Case ID: minn_305/html/0518-01.html
Source: Caselaw Access Project
Author: {"author": "Per Curiam.", "license": "Public Domain", "url": "https://static.case.law/"}
Date Created: 2024-08-24T03:29:51.129683

STATE v. ROBERT LEE ARMSTRONG.
    233 N. W. 2d 288.
    August 15, 1975
    No. 44908.
    
      C. Paul Jones, State Public Defender, for appellant.
    
      Warren Spannaus, Attorney General, Gary W. Flakne, County Attorney, and Michael McGlennen, David W. Larson, and Vernon E. Bergstrom, Assistant County Attorneys, for respondent.
   Per Curiam.

Defendant, who was found guilty by a district court jury of a charge of simple robbery, Minn. St. 609.24, and sentenced by the trial court to a maximum indeterminate term of 10 years’ imprisonment, contends upon this appeal from judgment of conviction that there was, as a matter of law, insufficient reliable evidence identifying him as the robber. After considering this contention carefully, we affirm.
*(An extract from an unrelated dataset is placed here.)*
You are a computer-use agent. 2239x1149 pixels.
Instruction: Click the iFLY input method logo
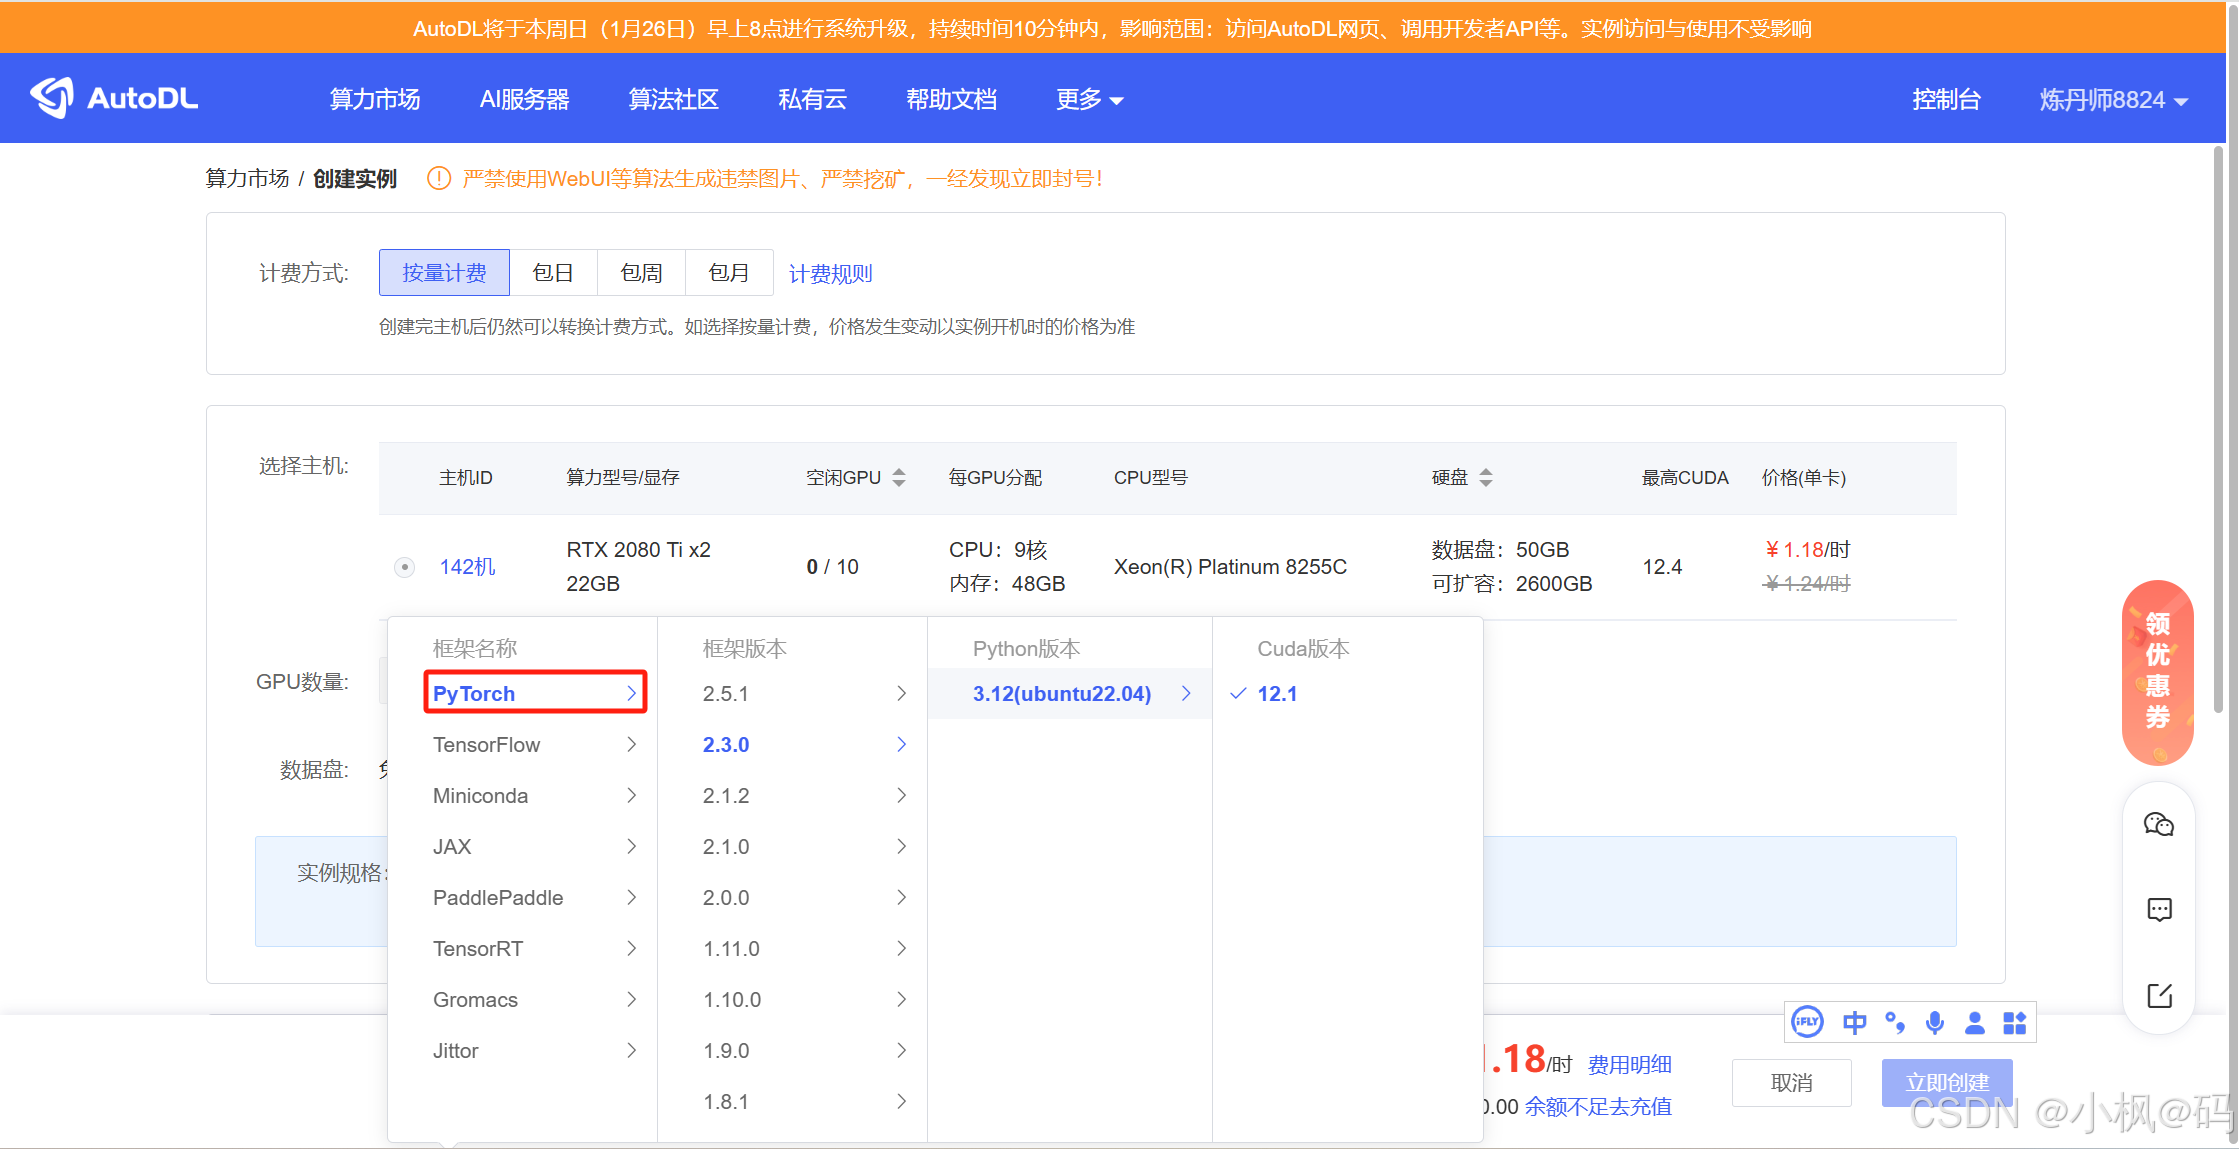pos(1807,1022)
Evidence against defendant included positive identification testimony by the victim, identification testimony by a bystander that he saw defendant run away from the scene of the robbery, evidence that defendant fit the general description of the robber given police, and evidence that defendant changed the alibi he gave police after the first alibi proved unsupportable. There is no merit to defendant’s contention that the victim’s-identification testimony was unreliable as a matter of law.

Affirmed.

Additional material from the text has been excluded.